- [Document segment]
# # # # # # #

NEIGHBORHOOD NETWORKS ENDORSEMENTS FOR CITY COUNCIL

PRESS RELEASE

To: Media Contact List
From: Stanley Diamond, Outreach Committee (215-242-0612)
Re: Endorsements for City Council
Date: March 25, 2007

At the Steering Committee meeting meeting of Neighborhood Networks held on Sunday, March 18, the recommendations and vote tallies of our neighborhood divisions were reviewed and we endorsed the following additional candidates for City Councilperson-at-large in the upcoming election: Matt Ruben, Andy Toy, Bill Greenlee, and Blondell Reynolds-Brown.

We endorsed Marc Stier for Councilperson-at-large at an earlier meeting.

In addition to our earlier endorsement of Damon Roberts for Councilperson in the Second District, we endorse the following additional candidates: Irv Acklesberg District Eight, Maria Quinones-Sanchez District Seven.

We expect to continue to assess other candidates for Council and persons who have applied for our endorsement for judges and row offices.

Neighborhood Networks is a grassroots, progressive organization which represents the decisions of our membership. Our endorsements are voted on first in neighborhood divisions and then reviewed and approved by the Steering Committee.

For additional information about our endorsed candidates, call Gloria Gilman, Chairperson of Neighborhood Networks, at 215-568-4990 or Stanley Shapiro, Campaign Chairperson and Vice-Chairperson of Neighborhood Networks at 215-247-9169.

The results of the questionairres submitted to us by the endorsed candidates can be found on our web site at www.phillynn.org

We provide the following brief summaries about the people we have endorsed.

Marc Stier is a founder of Neighborhood Networks, former chair of West Mount Airy Neighbors, and an innovative leader in a wide variety of progressive causes, such as increasing the minimum wage, adequate funding for SEPTA, and fair and equitable tax restructuring. He campaigns on the theme that our politics is broken and that it is in everyone’s interest to make City government open, transparent, and accessible to all without regard to political connections.

# # # # # # #

- [Directive 1]
According to the press release, who was endorsed for Councilperson in the Second District?

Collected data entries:
# # # # # # #

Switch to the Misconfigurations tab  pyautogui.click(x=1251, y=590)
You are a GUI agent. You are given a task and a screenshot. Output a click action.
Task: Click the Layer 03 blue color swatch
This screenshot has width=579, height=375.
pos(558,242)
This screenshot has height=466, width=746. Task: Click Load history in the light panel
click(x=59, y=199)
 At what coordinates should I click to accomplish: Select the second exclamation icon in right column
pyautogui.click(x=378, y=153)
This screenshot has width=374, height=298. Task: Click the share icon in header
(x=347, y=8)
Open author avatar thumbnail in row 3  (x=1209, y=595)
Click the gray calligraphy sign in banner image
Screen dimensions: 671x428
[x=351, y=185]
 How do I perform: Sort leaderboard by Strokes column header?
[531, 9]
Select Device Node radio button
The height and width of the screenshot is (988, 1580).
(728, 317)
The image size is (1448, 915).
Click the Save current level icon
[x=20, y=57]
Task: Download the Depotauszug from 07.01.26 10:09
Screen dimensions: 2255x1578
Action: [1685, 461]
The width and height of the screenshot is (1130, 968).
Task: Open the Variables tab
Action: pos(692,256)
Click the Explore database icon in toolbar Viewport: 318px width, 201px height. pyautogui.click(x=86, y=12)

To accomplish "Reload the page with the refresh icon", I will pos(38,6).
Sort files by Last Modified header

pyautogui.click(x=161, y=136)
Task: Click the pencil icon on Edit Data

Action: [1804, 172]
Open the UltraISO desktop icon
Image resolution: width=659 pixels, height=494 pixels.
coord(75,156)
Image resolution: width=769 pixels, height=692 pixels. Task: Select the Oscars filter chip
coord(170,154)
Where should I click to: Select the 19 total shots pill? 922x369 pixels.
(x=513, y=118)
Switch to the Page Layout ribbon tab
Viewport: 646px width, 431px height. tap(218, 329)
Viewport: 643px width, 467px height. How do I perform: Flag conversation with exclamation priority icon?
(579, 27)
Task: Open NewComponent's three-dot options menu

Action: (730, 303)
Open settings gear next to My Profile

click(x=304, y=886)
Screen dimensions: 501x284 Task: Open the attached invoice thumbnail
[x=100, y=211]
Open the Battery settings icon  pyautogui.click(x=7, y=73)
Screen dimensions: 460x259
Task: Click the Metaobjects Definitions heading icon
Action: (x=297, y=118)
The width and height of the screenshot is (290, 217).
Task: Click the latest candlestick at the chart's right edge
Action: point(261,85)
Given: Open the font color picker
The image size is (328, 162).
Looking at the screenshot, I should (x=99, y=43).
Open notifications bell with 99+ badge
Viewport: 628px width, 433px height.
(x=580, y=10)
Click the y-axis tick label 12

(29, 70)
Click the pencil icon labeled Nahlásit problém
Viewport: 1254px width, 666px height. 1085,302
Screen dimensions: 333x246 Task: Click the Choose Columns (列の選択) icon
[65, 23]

# # # # # # #

- [Directive 2]
Please identify every line in the listing that holds the string "pencil" and copy each one.

- [Written answer 1]
Damon Roberts

- [Written answer 2]
Task: Click the pencil icon on Edit Data
Click the pencil icon labeled Nahlásit problém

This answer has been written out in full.